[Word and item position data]
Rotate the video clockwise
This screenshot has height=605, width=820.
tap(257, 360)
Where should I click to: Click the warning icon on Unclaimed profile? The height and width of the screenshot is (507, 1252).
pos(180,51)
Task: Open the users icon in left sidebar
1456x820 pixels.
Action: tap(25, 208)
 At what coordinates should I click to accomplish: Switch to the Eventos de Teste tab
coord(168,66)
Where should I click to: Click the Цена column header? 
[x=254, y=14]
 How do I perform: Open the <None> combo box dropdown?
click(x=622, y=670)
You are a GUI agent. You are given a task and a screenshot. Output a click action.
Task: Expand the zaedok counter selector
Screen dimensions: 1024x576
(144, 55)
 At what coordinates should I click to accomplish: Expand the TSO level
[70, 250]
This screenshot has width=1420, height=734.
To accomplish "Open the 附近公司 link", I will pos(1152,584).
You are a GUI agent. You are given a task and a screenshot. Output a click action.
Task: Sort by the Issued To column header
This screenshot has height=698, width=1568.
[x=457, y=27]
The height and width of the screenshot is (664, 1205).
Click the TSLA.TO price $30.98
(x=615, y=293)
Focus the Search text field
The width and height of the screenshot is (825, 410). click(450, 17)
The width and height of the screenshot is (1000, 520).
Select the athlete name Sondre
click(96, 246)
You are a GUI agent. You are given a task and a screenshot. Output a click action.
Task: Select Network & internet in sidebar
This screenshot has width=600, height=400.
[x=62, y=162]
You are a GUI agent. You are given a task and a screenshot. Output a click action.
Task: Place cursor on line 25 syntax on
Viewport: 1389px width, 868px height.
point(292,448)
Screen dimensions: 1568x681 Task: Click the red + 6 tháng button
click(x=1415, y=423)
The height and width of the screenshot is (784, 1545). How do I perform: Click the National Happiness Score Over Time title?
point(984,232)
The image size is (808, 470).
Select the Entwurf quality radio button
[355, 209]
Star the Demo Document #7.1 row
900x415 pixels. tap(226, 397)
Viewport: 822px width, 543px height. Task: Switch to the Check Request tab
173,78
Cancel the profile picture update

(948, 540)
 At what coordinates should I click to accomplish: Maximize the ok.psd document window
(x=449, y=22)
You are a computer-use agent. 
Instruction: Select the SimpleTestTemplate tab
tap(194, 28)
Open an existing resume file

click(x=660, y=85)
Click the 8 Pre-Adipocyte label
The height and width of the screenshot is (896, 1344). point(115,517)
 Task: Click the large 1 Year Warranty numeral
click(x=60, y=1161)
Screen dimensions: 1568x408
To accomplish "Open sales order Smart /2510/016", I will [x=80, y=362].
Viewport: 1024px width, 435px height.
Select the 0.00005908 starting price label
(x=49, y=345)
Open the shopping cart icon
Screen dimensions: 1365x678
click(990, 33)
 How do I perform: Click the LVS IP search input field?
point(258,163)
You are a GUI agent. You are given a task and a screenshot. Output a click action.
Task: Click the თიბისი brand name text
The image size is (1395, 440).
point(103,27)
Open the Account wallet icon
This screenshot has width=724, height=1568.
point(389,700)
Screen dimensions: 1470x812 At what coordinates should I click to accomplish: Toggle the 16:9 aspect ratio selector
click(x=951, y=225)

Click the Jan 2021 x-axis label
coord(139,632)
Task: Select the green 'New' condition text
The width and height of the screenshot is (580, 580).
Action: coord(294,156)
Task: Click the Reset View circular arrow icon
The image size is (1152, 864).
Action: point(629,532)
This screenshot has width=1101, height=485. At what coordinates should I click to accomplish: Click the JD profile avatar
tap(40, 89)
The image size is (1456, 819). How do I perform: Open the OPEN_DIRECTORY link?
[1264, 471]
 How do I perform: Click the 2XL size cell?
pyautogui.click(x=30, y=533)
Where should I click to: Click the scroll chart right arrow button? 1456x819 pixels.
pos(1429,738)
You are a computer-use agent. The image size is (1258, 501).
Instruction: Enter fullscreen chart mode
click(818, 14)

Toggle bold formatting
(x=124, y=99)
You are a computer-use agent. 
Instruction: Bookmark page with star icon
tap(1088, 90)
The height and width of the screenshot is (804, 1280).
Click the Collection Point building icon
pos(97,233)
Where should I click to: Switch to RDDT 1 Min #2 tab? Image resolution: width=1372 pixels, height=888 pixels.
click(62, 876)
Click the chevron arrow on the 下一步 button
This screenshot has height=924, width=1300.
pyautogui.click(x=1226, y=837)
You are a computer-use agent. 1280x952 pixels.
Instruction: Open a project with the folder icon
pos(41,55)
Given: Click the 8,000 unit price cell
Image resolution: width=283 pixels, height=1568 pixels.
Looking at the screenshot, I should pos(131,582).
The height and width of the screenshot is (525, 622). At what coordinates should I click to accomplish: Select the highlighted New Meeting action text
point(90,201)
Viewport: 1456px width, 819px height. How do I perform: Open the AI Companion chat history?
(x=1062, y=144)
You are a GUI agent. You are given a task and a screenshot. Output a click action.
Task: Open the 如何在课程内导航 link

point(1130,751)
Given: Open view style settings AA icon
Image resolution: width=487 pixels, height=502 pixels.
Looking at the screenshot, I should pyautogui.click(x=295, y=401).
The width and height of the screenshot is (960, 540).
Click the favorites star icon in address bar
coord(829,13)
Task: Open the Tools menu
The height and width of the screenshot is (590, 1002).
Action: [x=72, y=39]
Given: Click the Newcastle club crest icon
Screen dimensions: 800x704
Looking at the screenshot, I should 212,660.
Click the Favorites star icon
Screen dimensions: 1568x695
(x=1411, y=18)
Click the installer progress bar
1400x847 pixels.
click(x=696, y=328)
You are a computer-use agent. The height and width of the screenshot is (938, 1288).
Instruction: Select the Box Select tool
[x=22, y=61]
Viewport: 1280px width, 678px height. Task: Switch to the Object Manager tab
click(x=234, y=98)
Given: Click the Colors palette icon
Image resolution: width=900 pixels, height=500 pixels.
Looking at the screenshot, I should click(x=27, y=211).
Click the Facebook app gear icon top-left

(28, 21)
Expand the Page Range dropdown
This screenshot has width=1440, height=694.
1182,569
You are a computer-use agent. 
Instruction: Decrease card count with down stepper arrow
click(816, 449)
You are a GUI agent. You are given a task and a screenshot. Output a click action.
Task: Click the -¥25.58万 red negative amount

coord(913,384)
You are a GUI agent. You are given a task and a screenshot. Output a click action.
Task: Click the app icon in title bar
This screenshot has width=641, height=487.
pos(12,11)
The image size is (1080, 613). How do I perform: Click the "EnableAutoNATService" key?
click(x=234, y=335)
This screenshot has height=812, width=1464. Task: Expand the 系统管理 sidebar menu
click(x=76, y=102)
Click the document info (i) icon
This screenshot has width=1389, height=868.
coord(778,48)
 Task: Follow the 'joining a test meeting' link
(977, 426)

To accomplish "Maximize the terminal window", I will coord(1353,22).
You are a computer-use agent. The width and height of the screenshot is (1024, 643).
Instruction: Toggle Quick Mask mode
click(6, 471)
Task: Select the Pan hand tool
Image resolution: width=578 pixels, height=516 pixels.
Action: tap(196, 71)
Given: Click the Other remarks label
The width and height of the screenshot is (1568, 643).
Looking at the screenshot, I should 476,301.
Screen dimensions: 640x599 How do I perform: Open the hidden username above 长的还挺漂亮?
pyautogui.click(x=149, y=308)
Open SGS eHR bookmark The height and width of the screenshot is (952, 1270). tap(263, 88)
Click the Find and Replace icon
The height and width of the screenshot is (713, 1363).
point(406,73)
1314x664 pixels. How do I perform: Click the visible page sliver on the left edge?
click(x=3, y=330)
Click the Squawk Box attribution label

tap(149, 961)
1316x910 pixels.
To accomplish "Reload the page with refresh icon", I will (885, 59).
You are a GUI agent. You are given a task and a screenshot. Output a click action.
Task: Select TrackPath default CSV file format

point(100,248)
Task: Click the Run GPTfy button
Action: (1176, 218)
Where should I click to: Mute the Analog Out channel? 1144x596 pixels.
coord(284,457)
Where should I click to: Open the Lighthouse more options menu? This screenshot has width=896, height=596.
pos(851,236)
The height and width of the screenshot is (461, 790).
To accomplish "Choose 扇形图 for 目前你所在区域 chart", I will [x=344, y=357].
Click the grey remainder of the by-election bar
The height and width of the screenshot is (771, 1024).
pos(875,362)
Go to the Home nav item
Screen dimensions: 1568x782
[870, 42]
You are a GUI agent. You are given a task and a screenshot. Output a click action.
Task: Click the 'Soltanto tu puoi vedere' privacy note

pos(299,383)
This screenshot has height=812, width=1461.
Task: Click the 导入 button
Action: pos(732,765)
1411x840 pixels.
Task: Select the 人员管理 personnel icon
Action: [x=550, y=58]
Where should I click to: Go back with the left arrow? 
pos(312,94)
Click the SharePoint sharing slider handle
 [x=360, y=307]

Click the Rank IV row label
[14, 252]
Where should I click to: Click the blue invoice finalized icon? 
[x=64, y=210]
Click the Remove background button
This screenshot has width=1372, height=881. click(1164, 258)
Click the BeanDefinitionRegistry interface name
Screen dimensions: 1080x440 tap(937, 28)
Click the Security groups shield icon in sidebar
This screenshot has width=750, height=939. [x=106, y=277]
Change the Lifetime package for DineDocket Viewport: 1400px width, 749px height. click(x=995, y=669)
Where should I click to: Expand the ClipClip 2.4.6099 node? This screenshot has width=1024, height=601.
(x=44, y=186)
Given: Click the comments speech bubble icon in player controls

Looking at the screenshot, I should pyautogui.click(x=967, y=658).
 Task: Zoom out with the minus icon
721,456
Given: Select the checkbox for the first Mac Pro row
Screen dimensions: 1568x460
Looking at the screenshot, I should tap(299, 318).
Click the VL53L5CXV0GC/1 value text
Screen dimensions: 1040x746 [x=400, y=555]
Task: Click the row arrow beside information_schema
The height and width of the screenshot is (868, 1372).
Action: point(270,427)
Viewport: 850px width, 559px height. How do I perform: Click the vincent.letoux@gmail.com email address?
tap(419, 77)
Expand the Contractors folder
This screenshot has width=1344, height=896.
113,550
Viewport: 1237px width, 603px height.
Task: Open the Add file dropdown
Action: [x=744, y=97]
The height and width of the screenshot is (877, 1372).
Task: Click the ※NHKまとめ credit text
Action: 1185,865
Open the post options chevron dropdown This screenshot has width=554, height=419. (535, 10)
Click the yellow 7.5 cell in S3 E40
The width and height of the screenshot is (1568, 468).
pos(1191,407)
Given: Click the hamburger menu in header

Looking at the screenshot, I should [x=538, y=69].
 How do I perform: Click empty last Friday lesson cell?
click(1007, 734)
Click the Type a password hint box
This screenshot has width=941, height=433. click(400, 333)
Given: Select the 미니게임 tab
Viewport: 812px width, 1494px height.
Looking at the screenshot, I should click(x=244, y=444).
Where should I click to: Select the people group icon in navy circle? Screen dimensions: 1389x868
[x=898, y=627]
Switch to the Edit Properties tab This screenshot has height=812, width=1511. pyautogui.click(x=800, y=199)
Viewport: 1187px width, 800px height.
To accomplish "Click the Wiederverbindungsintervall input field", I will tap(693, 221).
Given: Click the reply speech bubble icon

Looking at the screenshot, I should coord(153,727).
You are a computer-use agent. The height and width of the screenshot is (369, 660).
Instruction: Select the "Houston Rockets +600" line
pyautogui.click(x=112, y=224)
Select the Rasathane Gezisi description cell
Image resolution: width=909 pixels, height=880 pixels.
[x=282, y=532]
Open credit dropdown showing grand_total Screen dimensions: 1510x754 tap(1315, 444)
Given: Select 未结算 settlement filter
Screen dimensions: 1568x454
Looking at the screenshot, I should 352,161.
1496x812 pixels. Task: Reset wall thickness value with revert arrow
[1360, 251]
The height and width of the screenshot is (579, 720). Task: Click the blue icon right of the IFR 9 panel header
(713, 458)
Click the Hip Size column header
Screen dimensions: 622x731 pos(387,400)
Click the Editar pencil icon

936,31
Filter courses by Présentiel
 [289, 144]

- WHAT THE TASK REQUIRES
Give everything from the line containing "The width and height of the screenshot is (960, 540)." down to the line containing "Looking at the screenshot, I should click(x=27, y=211)." as a JSON list of strings, one string per line, leaving out blank lines.

- EXERCISE RESULT
[
  "The width and height of the screenshot is (960, 540).",
  "Click the favorites star icon in address bar",
  "coord(829,13)",
  "Task: Open the Tools menu",
  "The height and width of the screenshot is (590, 1002).",
  "Action: [x=72, y=39]",
  "Given: Click the Newcastle club crest icon",
  "Screen dimensions: 800x704",
  "Looking at the screenshot, I should 212,660.",
  "Click the Favorites star icon",
  "Screen dimensions: 1568x695",
  "(x=1411, y=18)",
  "Click the installer progress bar",
  "1400x847 pixels.",
  "click(x=696, y=328)",
  "You are a computer-use agent. The height and width of the screenshot is (938, 1288).",
  "Instruction: Select the Box Select tool",
  "[x=22, y=61]",
  "Viewport: 1280px width, 678px height. Task: Switch to the Object Manager tab",
  "click(x=234, y=98)",
  "Given: Click the Colors palette icon",
  "Image resolution: width=900 pixels, height=500 pixels.",
  "Looking at the screenshot, I should click(x=27, y=211)."
]